Autonomous File Recovery

Summary

Normally, having users remove data and then yell about getting it recovered quickly is a fairly rare occurrence. I talk to a great number of administrators, and this scenario was something they rarely encountered. If they did, they either restored the data, talked to the user to help educate them, developed scripts or tools to help alleviate the problems, or performed some combination of these actions.

As system sizes grow, the probability of catastrophic events that require the restoration of data or other extreme measures increases. In general terms, the majority of administrators feel that this problem is only going to get worse with more users and more data, so they are looking for solutions.

I see two aspects to the problem. The first is a policy aspect, wherein upper level management needs to be brought into discussions to develop appropriate policies. As part of this, people need to remove emotion from the discussions and present real information about the frequency of data restoration requests, how much work it requires, and how much it disrupts normal operations. In essence, the discussion, like many other discussions, should be around resource allocation and associated benefits.

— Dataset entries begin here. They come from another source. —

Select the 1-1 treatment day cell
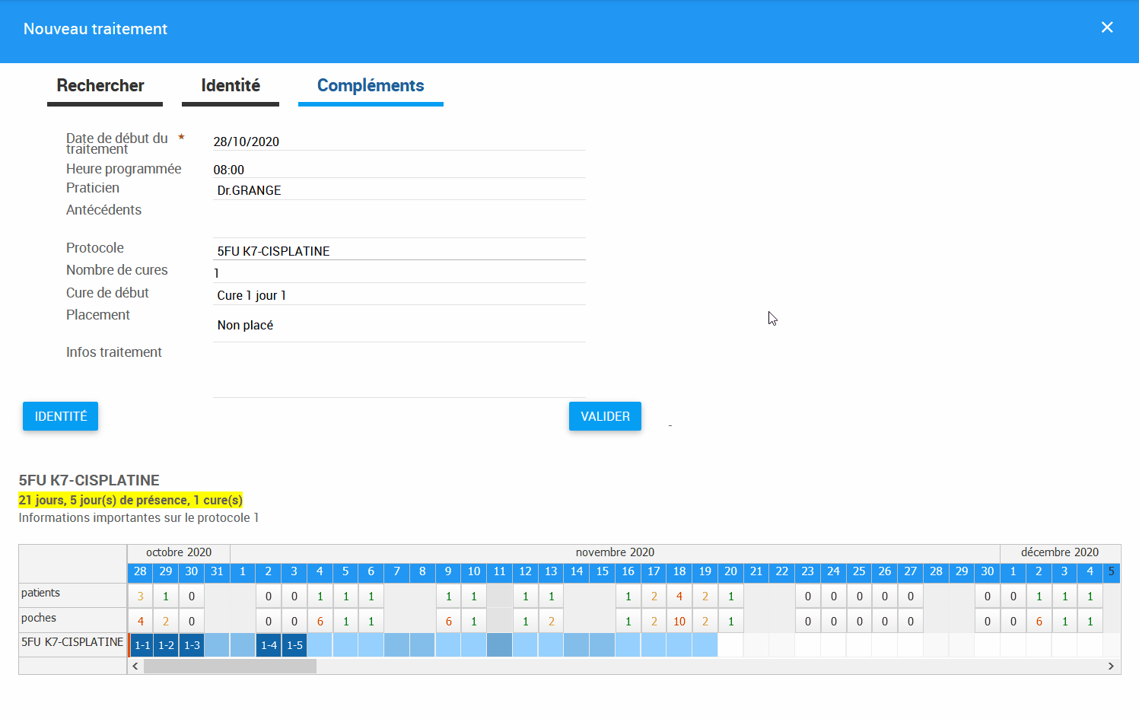(x=142, y=645)
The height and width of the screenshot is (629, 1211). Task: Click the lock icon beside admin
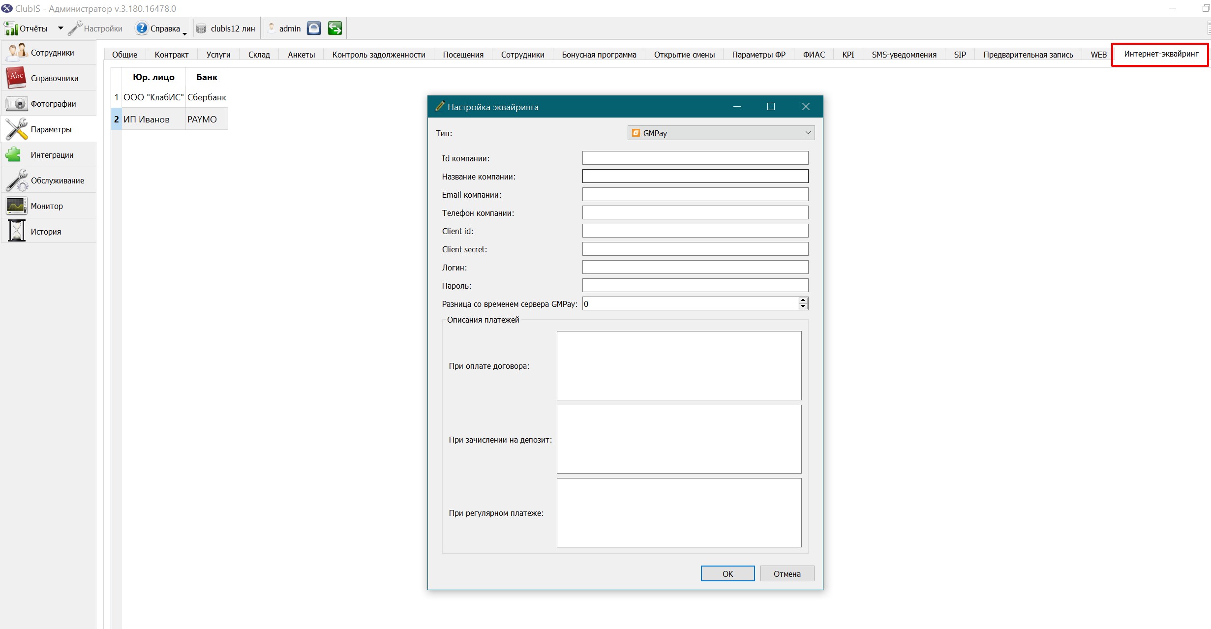pos(314,29)
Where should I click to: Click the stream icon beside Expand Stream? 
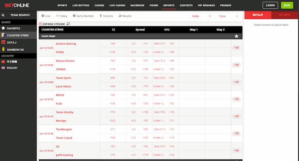[69, 24]
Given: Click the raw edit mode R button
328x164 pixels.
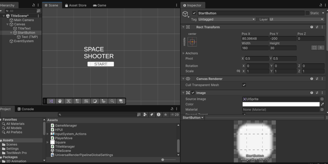Looking at the screenshot, I should tap(321, 48).
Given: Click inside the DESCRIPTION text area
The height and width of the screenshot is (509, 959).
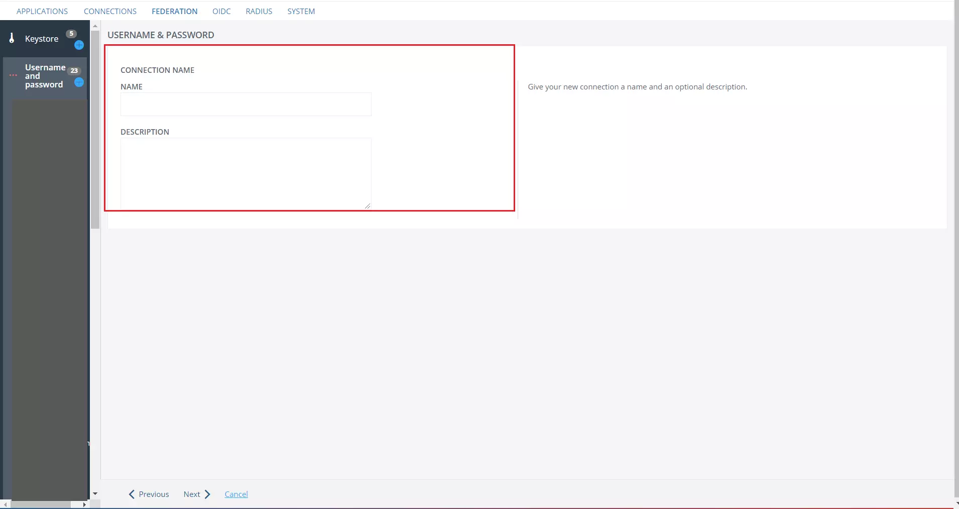Looking at the screenshot, I should click(x=246, y=173).
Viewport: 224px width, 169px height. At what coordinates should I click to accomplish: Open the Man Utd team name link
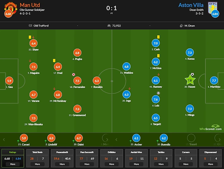pos(30,5)
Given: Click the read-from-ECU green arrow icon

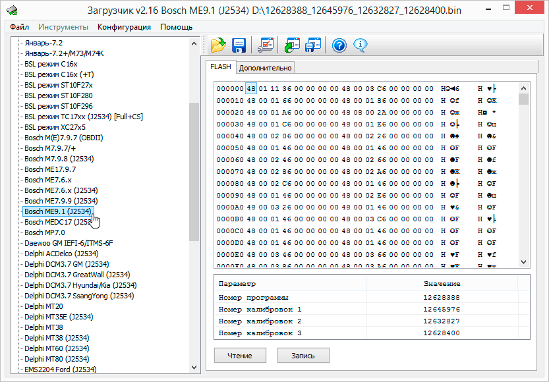Looking at the screenshot, I should click(x=292, y=45).
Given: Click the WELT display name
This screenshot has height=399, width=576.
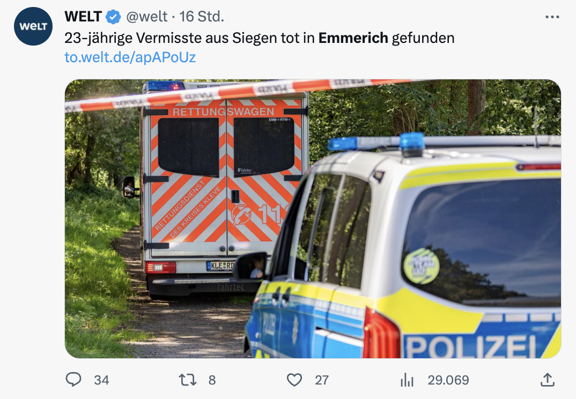Looking at the screenshot, I should click(83, 17).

The benefit of having upper management involved is the agreement on policies at the highest levels. The policies should be published to all users, with the implication that management is very aware of the issues surrounding data recovery and no more squeaky wheels will be tolerated. (Score one for the administrators.)

The second aspect, which really accompanies the first, is technical. Can tools help easily restore or recover erased data or prevent a user from accidentally erasing data? Backups can help, but they are only part of the solution. Going back to my early Unix education, I discussed how administrators can either alias the rm command so the data is moved to a temporary disk location or create their own script to accomplish the same thing. Coupled with normal backups, this method could help alleviate some of the problems administrators are having. All you need is some sort of temporary disk-based storage and you are off to the races. Make sure the size of the temporary storage is adjustable, so if you need more space, it’s fairly easy to add more hardware (with its associated costs).

Have I made a case for aliasing the rm command or using a script? I think the answer is unique to each system, the administrators, and the users. Many times, this approach can help users recover needed files quickly, but it takes work to develop and test the scripts.